All crew members killed in action and buried at first at the local Cemetery at Schwarzenau, after the war exhumed and reburied on the Commonwealth War Cemetery at Dürnbach-Gmund in the south of Germany.
Crew: F/S Frank Douglas Higham Pilot RNZAF +
Sgt. Robert Renfrew Flight Engineer +
Sgt. John Richard Culshaw Navigator +
F/S Martin Bailey Bomb Aimer RCAF +
F/S Cyril Jack Bridger Wireless Operator RNZAF +
Sgt. Harold Jennings Air Gunner +
Sgt. Albert Clarke Air Gunner +
Eyewitnesses are telling about the crash at Schwarzenau:
At that night there was much traffic in the air. Enemy Bombers were flying over the area around. The sky was cloudy, so we can't saw the aircrafts. But we could hear the sound of the engines and that they were flying, coming from Ebrach, in direction to Würzburg.
In this case you have better go into the cellar. Whilst the other inhabitants of our house were already downstairs, we were standing near the open frontdoor and intended just to go into the cellar, too.
Suddenly we could hear from above the firing of airguns not far away of our village. At this moment I could see a flare on the nightly sky, drawing very flat and quick over our house in north direction.
Directly after that it happend in the north of Schwarzenau a tremendous blow and there was immediately a big fire. We knew, that an aircraft must have been crashed.
I heard later that the falling Short Stirling has already lost wreckage over the village. The aircraft shall have flown so low, that it has nearly touched the churchtower.
Of course we were running at once to the crashplace. There I could see that the engines has bored until a depth of 1,50 Meter into the ground. The oil and gasoline was burning very strong and bright at this place. We could see all very clear in the shine.

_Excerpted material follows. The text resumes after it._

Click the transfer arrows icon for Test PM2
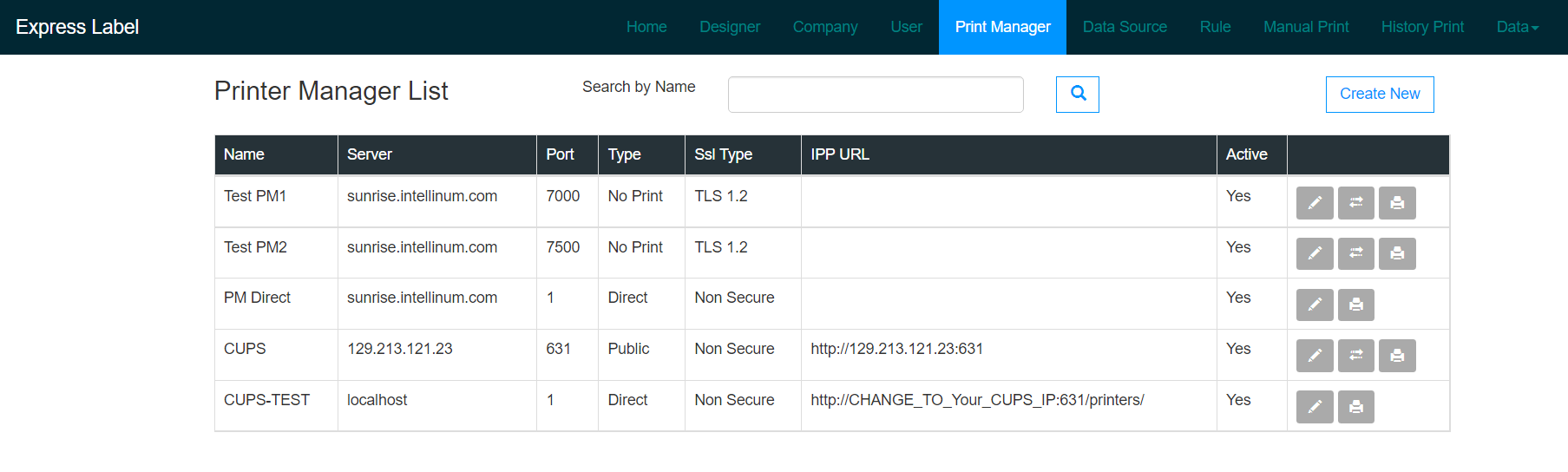coord(1355,253)
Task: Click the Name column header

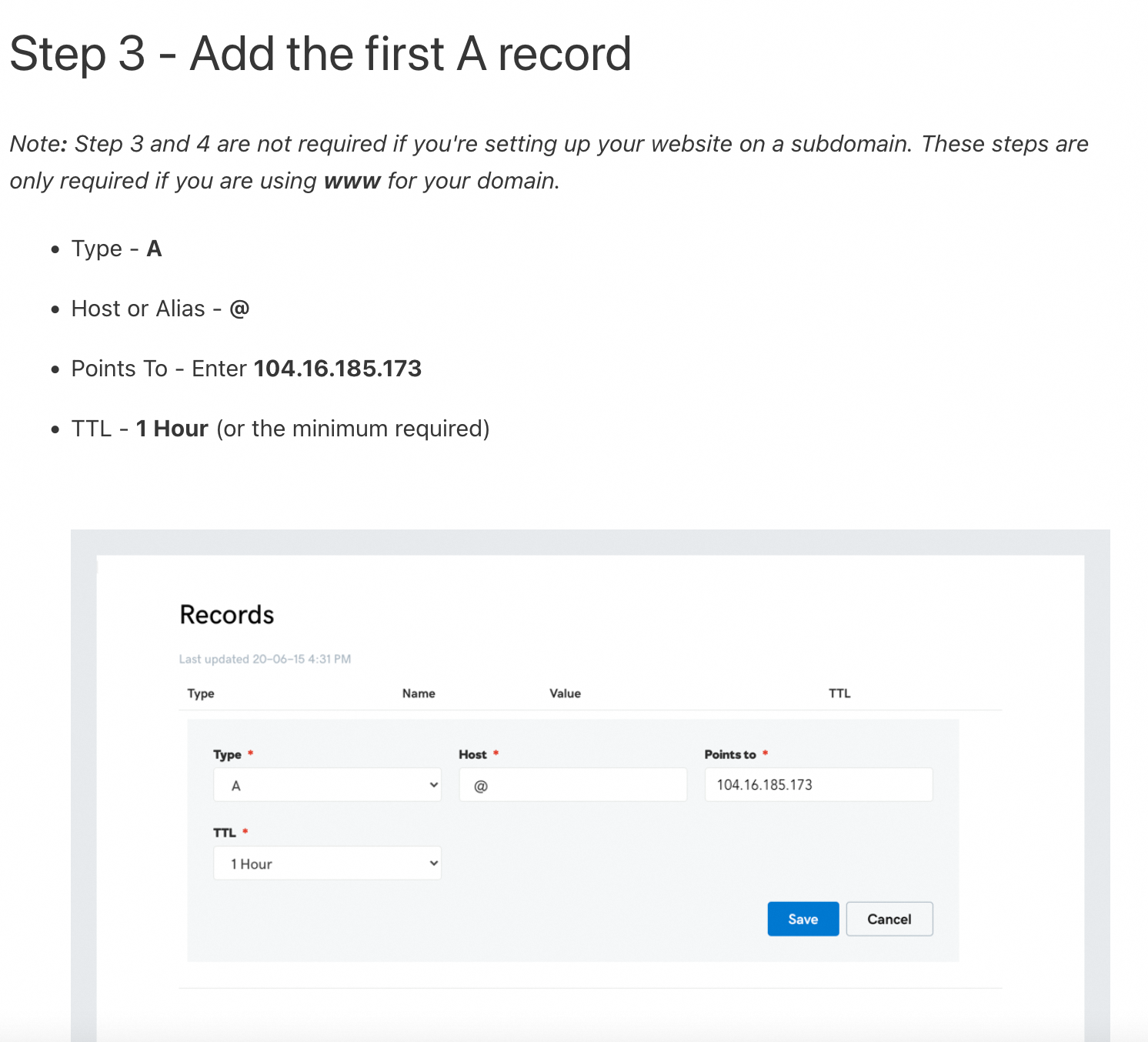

The waist of the bomber, without cockpit, wings and empennage, was laying about 150 Meters away from the engines. It didn't burn and was in all not very heavy damaged. All the other pieces and parts were lying as wreckage around. Between these wreckages there were laying the dead airmen. None of them has worn his parachute. They were clothed in overalls. I couldn't realize any outer injuries. The people told us, that the killed airmen should have been from Newzealand (aboard there were in reality two members of the RNZAF, four members of the RAF and one member of the RCAF).

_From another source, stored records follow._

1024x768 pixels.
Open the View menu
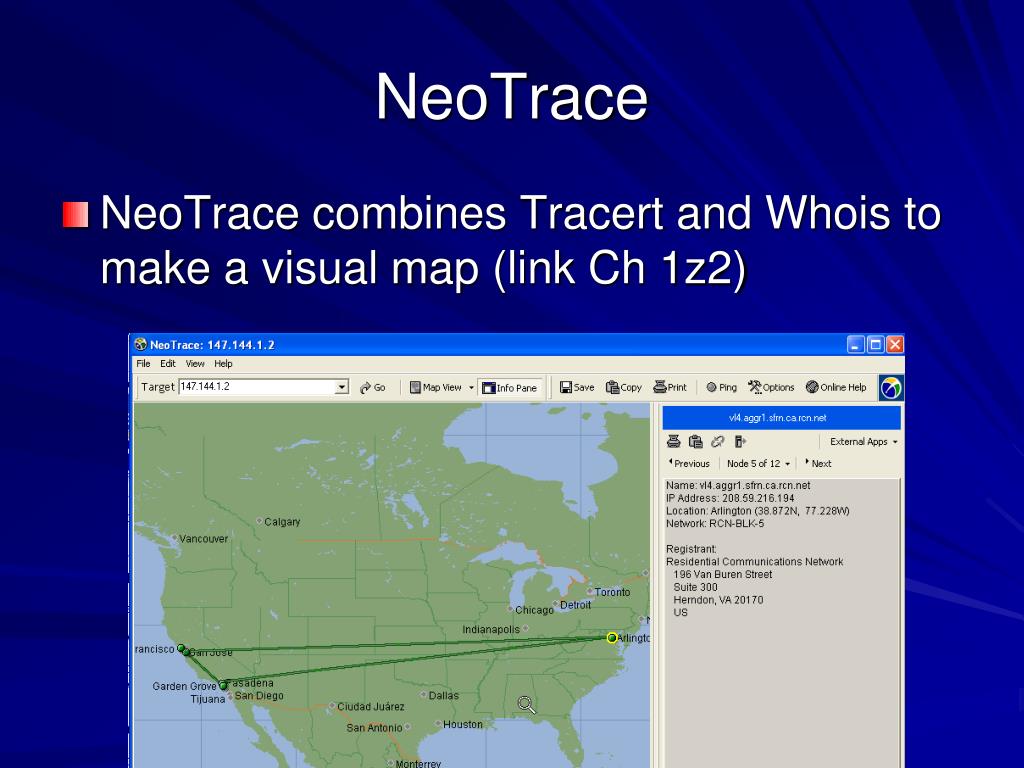coord(195,364)
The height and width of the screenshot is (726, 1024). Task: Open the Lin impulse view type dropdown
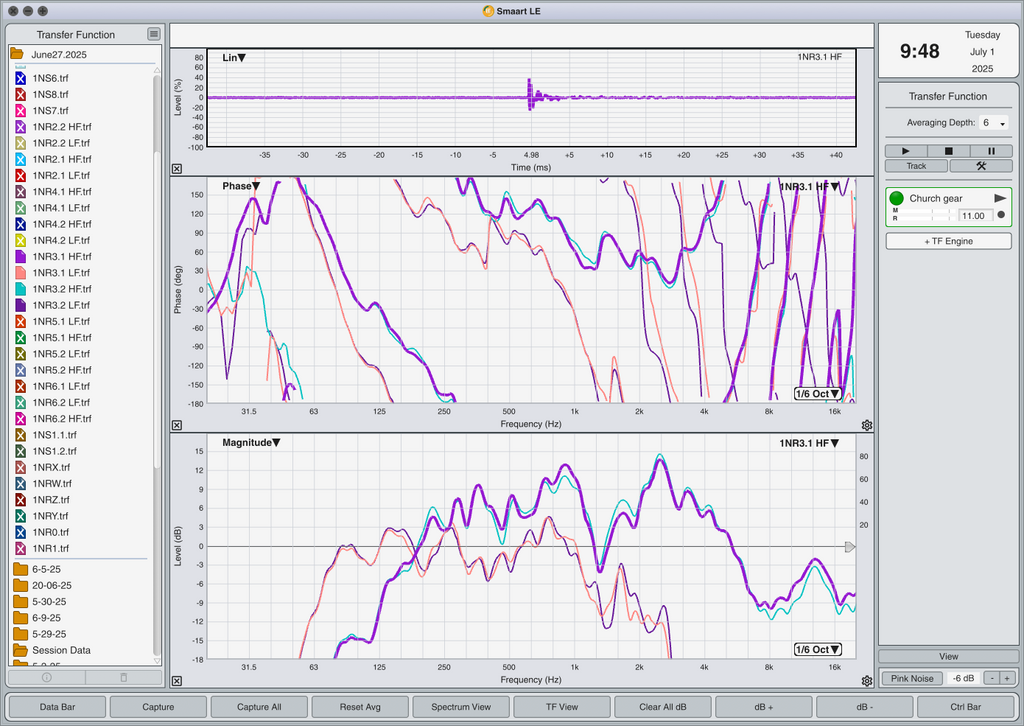coord(234,57)
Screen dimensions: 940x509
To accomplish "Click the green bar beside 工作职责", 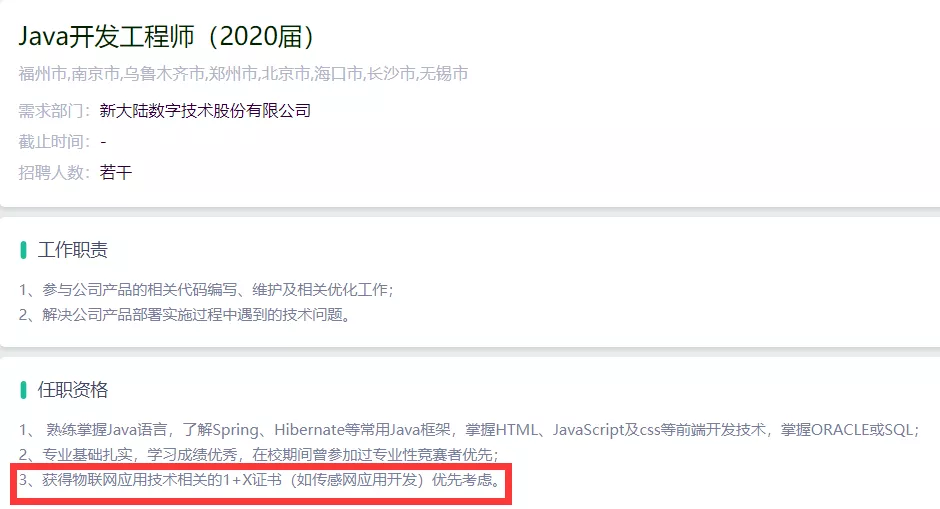I will pos(23,250).
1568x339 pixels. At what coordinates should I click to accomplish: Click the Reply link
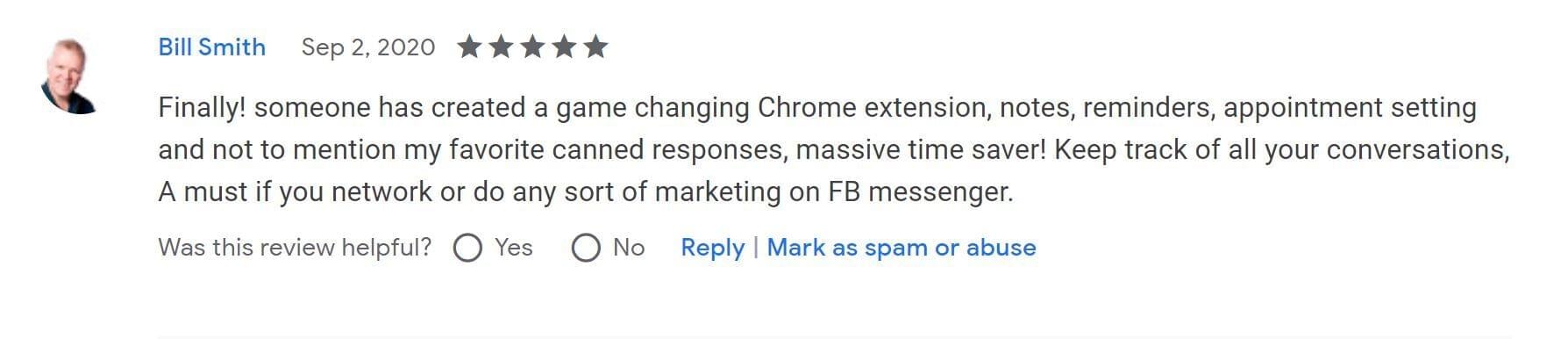coord(712,248)
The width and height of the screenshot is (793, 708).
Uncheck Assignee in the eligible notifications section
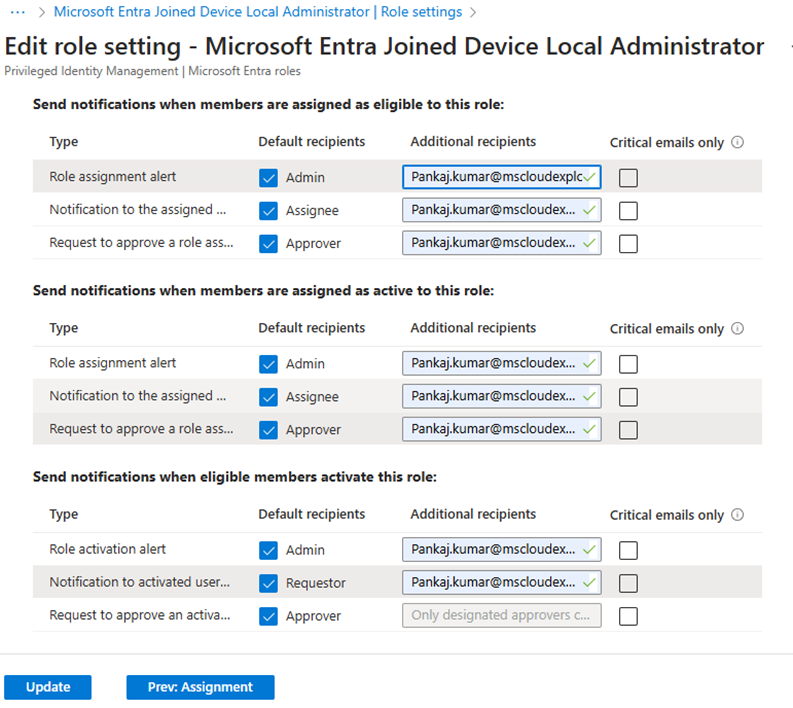[268, 211]
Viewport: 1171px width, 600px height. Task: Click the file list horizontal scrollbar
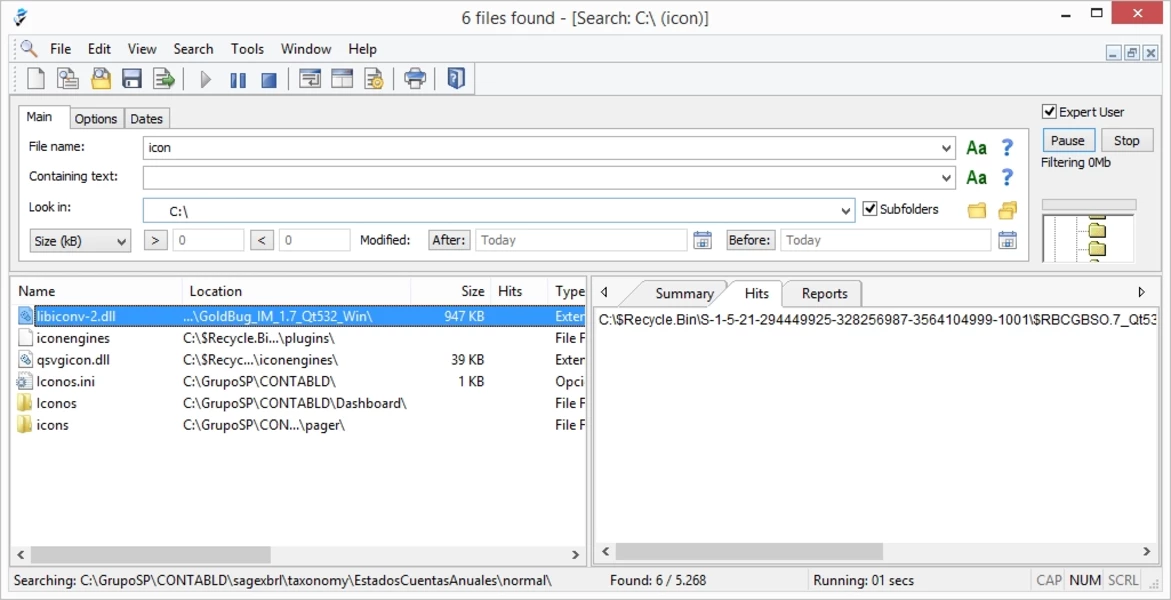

The phosphor-bombs or canisters were also lying scattered between the wreackage. The phospor inflamed immediately, when getting in contact with the air. The phosphor inflamed when the German soldiers, which had to guard the crashplace, began to fire with there rifles on the bombs or rather on the canisters. This happened at the following day, when we young-ones have visited the crashplace several times. I could find also at the crashplace a little piece of a map.
The dead bodies were given soon into caskets. There was one casket for each of the killed airmen. At first the caskets have been laid out in the unmanned station (house of the firefighters). Then the killed crewmembers were buried in a common grave at the Cemetery of Schwarzenau.

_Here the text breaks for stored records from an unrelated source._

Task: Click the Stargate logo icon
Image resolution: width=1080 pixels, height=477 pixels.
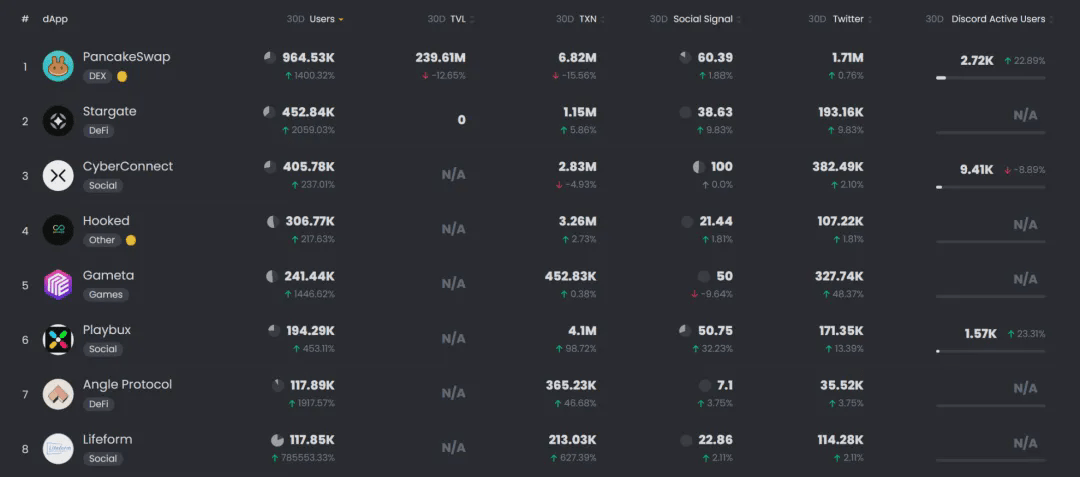Action: point(58,121)
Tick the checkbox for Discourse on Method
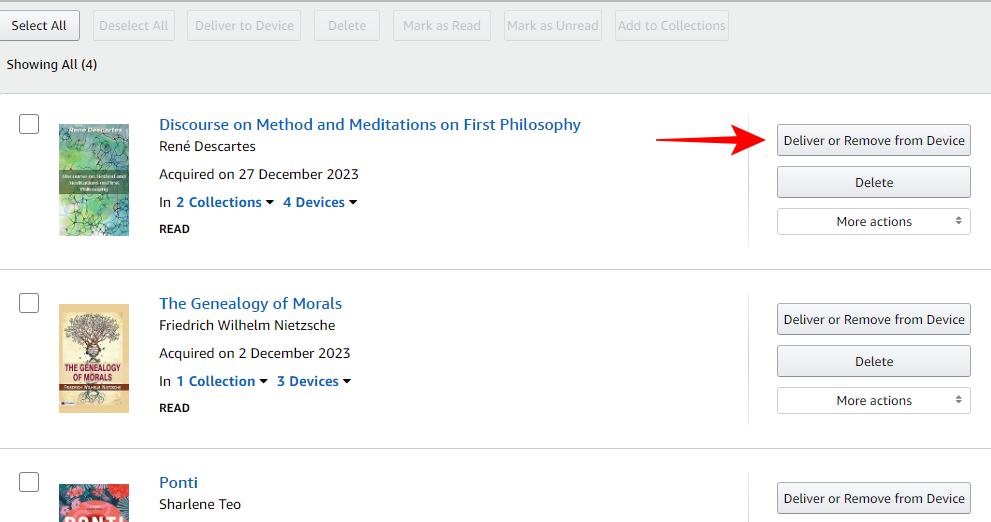The height and width of the screenshot is (522, 991). [x=29, y=124]
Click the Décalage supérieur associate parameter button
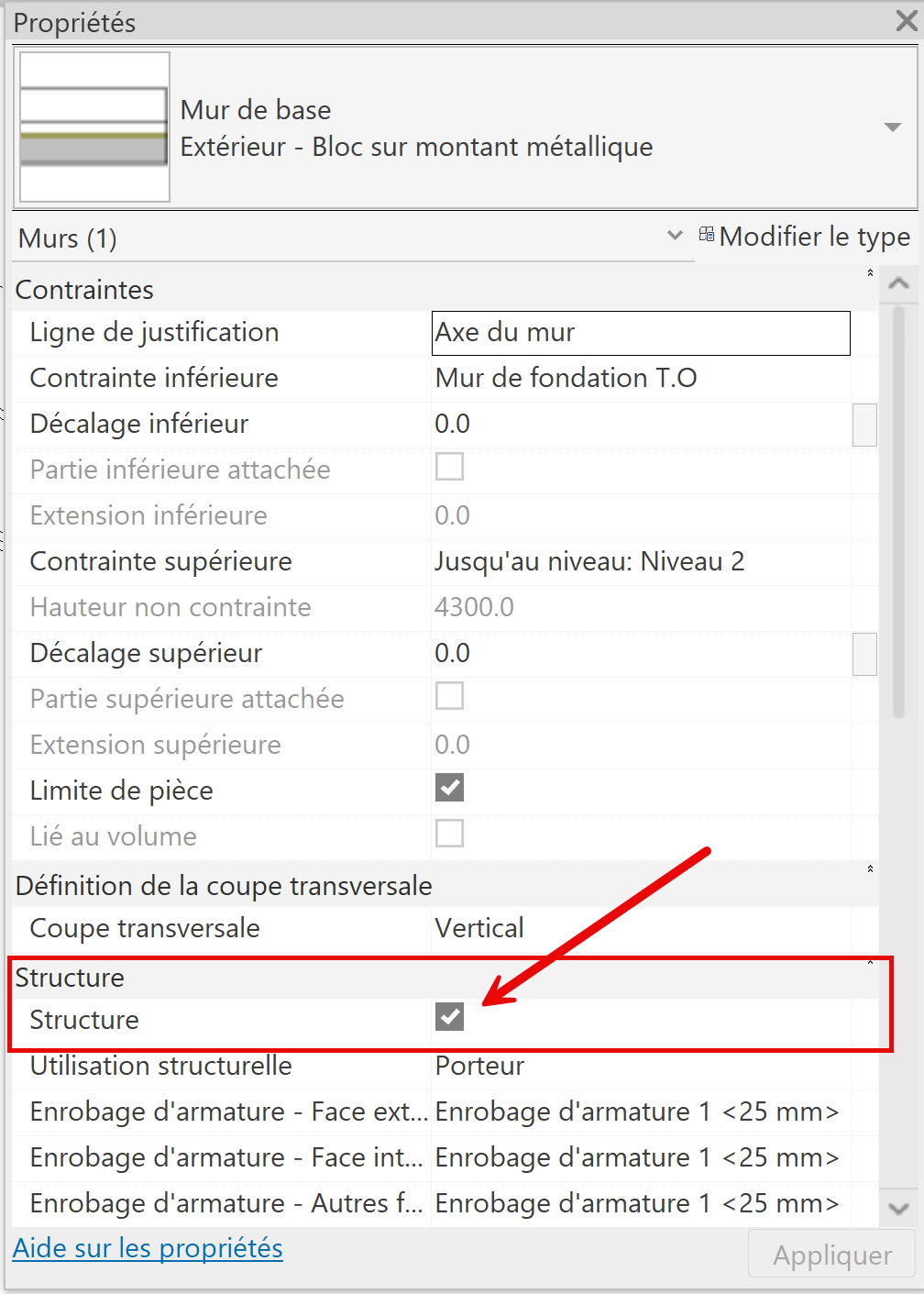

One or two days after the crash a German Fieseler Storch has landed on a field at Schwarzenau. Aboard was the Pilot of the German nightfighter (Hauptmann August Geiger, 7./Nightfighter squadron 1. It was his 43rd launching at night). He inspected the wreckage for getting attested the launching by the officials. Then he flew away again. The landing and visit of the pilot has lead to a big crowd.
After the war the corpses were exhumed an reburied on the Cemetery of the Commonwealth War Graves Commission in Dürnbach-Gmund at the Tegernsee near Bad Tölz in the South of Germany.
The wreckage was soon brought away by low-loading trucks of the German Luftwaffe (Air Force) to the airfield at Kitzingen, where was a dockyard for crashed and damaged aircrafts.